Lo salvò la passione per una giovane attrice, Brigitte Auber, e l’incontro occasionale con Jean-Claude Brialy, che, colpito dalla sua bellezza, lo invitò al Festival di Cannes e lo incoraggiò a tentare la carriera del cinema. Irrequieto com’era, Delon mise radici a Roma, trovando ospitalità dal fotografo Gian Paolo Barbieri, ma rifiutò la proposta del tycoon David O’Selznick che gli offriva un contratto in esclusiva a Hollywood. Tornò a Parigi e accettò la proposta di Yves Allegret, che lo scelse per “Godot” con Edwige Feuillière e lo propose poi a suo fratello Marc per “Fatti bella e taci”. Nel 1958, su quel set, il giovane attore incontrò Mylène Demongeot e il suo amico ed eterno rivale, Jean-Paul Belmondo. I suoi primi film non furono immediati successi, ma lo fecero notare da René Clement, che nel 1960 gli offrì il ruolo della vita: il giovane Tom Ripley in “Delitto in pieno sole” dal romanzo di Patricia Highsmith. Fu un’autentica esplosione, un terremoto artistico e commerciale che nella vita di Alain Delon si legò a Romy Schneider, conosciuta due anni prima sul set di “L’amante pura”. Insieme, i due conquistarono in breve tempo Parigi, la Francia, il cinema e la notorietà.
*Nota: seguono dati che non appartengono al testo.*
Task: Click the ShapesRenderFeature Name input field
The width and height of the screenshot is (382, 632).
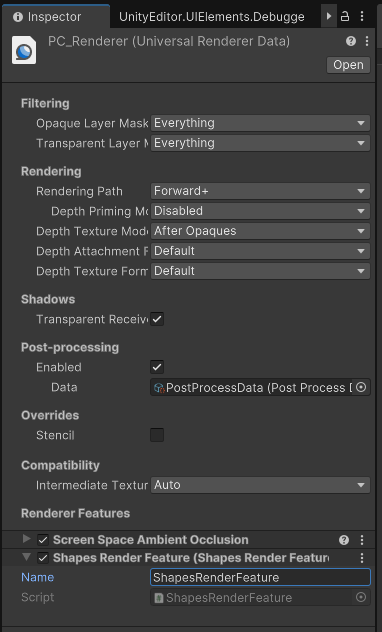Action: 260,577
Tornato in Italia nello stesso 1960, Delon trovò la conferma artistica grazie a Luchino Visconti in “Rocco e i suoi fratelli”, per poi incontrare Michelangelo Antonioni (“L’eclisse”, 1962) e trionfare con “Il Gattopardo” (Palma d’oro a Cannes nel 1963). Nello stesso anno corona il sogno infantile di rivaleggiare con Jean Gabin grazie a Henri Verneuil che lo dirige in “Colpo grosso al casinò” e lo inizia al genere del “polar” (incrocio di noir e poliziesco) che sarà il marchio di fabbrica per tutta la carriera. La lista dei suoi film (e successi) per i vent’anni successivi è impressionante: basti pensare al sodalizio con Jean-Pierre Melville (da “Frank Costello” a “I senza nome”), alla rivalità spettacolare con Belmondo (“Borsalino”), alla sequela infinita di capolavori di genere diretti da Jacques Deray, tra cui spicca, nel 1969, il nuovo incontro artistico con Romy Schneider (da cui si era separato nella vita) in “La piscina”. Attore poliedrico, dal fisico atletico che esalta in titoli di cappa&spada come “Il tulipano nero” o “Zorro” del nostro Duccio Tessari, lavoratore frenetico (più di 80 film come attore, 30 come produttore, due come regista), Delon conserva però una segreta passione per il cinema d’autore con incursioni memorabili come “La prima notte di quiete” di Valerio Zurlini (1972), “Mr. Klein” di Joseph Losey (1976), “Un amore di Swann” di Volker Schlondorff (1984), “Nouvelle Vague” di Jean-Luc Godard (1990).

Con la sua scomparsa, il mondo del cinema perde una delle sue figure più iconiche e influenti.